TRANSLATION AND STYLE

The translation is not a mere substitution of words on a linguistic level: during this process we have to consider first of all the style. In fact it is the style that determines the quality of a work. This can be explained by making a comparison between the translation done by a human translator and the one made by a machine. The translation made by the computer is devoid of style.
The translator often finds himself in a situation in which he has run out of all the possibilities without finding an adequate lexical translating word. The translator is required to keep what holds together the individual textual elements. Everything is perfectly organized and linked. We must establish the place of each element in the overall system. The "form" is not shared by the content but functionally unifies the various textual elements.
The stylistic interpretation of the translator
When the translator works, his first task is to understand and interpret the prototext. Considering the context and the culture of the work may help the translator. More things the translator knows about the topic, more he is able to grasp fully the invariant of the prototext.
But the translational operations do not only relate to the theme and language. Operations have also a stylistic character. The textual invariant is the nucleus that passes from prototext to the metatext.
Since it is impossible to convey the structure of a text and its theme without leaving some residues, the translator decides to make some changes.
It is essential that the translation residue is compensated, at least in part, in one way or another.
The "principle of functional equivalents" presupposes a certain degree of freedom of the translator in the choice of means for the translation. And this inevitably leads to the exclusion of something, changes or additions.
The stylistic change is the demonstration of the impossibility to reproduce perfectly the prototext but also shows the attempt to make the texts as similar as possible, while resorting to some changes. We do not come to these changes only because the translator wants to change the prototext, but also because he strives to transmit the message as accurately as possible. For this reason, the accuracy of translation should not be opposed to the freedom of the translator.
The so-called "absolute translation" is neither in theory nor in practice. There is no absolute faithfulness or freedom. However, there is a way in which it is possible to compensate functionally the residue of the prototext. This stylistic change is defined optimal variant.
The freedom of the translator
The degree of accuracy of the translation of the different types of text must vary because each text is characterized by the use of certain linguistic elements (scientific texts for the use of proper terminology and the artistic texts for the use of connotative elements).
Since these types of linguistic elements have different correspondences, it follows that the degree of freedom of the translator varies depending on the genre of the text (minimum freedom when he translates scientific texts and maximum freedom when he translates a poem).
The translator has a certain degree of freedom in the choice of language resources.
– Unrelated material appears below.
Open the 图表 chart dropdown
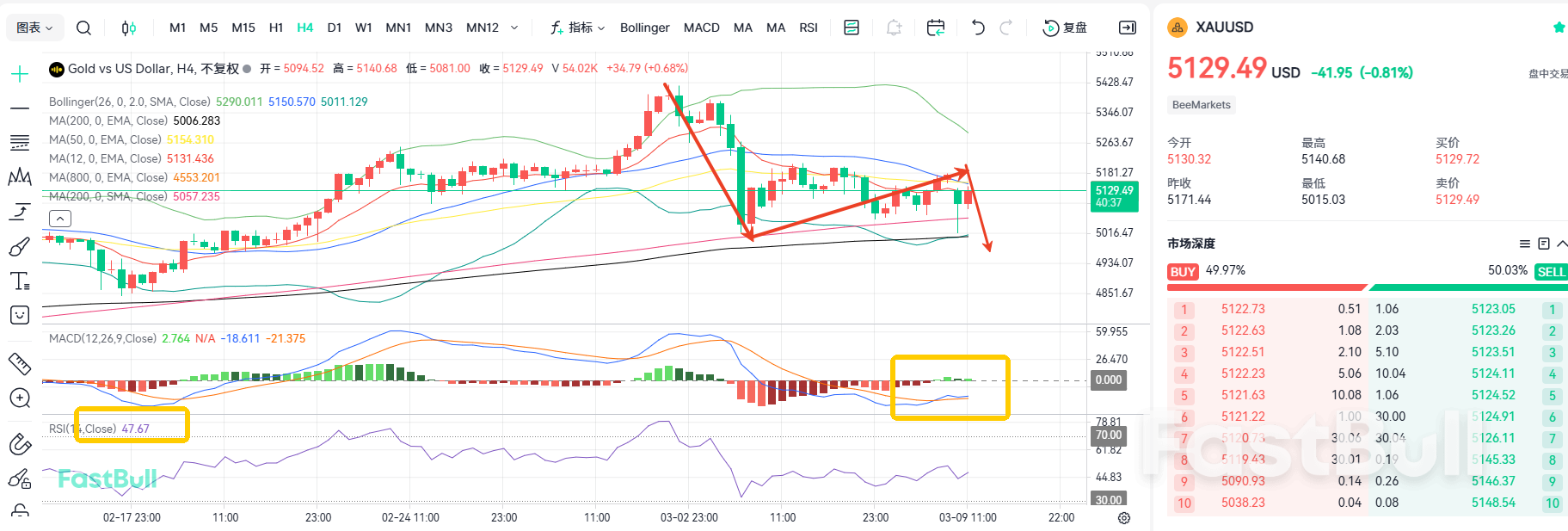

This freedom derives from the fact that natural languages and their components are not accurately described. Even the degree of precision must always be the same and does not vary on the basis of the genre of the text we are translating nor on the basis of the reader: it is always a functional precision.
The degree of precision remains the same. What changes are the means that the translator uses to achieve this precision, using in some cases some absolute correspondences that give the illusion of a greater precision and in other cases using indirect correspondences and compensations that give the illusion of less accuracy and consequently the illusion of a greater freedom.
Translator’s strategies
The changes objectively necessary are opposed to the “individual” changes, known as the "poetics of translator". The translator, as author of the metatext, can occupy different stylistic positions. First he has to consider that cultural differences arise from time differences between literatures.
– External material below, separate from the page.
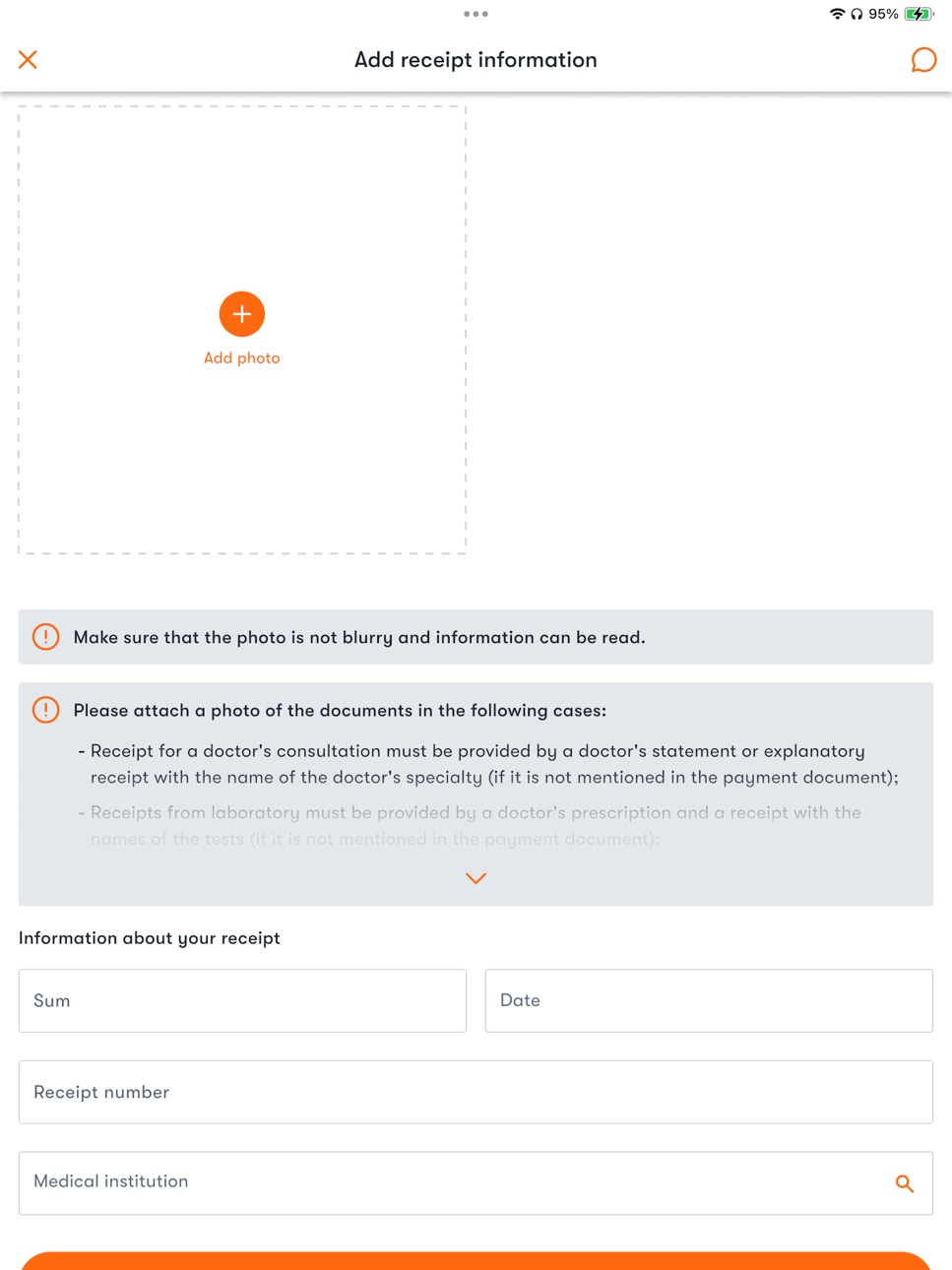The height and width of the screenshot is (1270, 952).
Task: Open the Medical institution selector field
Action: tap(476, 1183)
As for the relationship between the individual style of the translator and the style of contemporary cultural context, it is clear that the translator write for the modern reader and he should have in mind the international standards and conventions of the reader.
The aging of the metatext is the other important phenomenon: the translation of a certain work is replaced by another translation, and in so doing, in turn the experience of the person who receives changes. 
The stylistic changes
The main stylistic changes are: the “modernization”, that is changes relating to the area of the text, sometimes the one of the theme and the “adaptation” of the characters or realia. Doing a review on the various operations made by the translator on a stylistic level, we obtain the following possibilities:
  • The translator reproduces stylistically the semantic invariant of prototext;
  • The translator has got the corresponding expressive means to recreate the invariant of the prototext but he intentionally accentuates certain stylistic features thereby conveying other aesthetic information;
  • The translator levels off the expressive peculiarities of the prototext, impoverishes and simplifies the style (adverse/negative change);
  • The translator uses alternative means. In these cases we can talk about the replacement of the untranslatable expressions. This type of transformation is called replacement.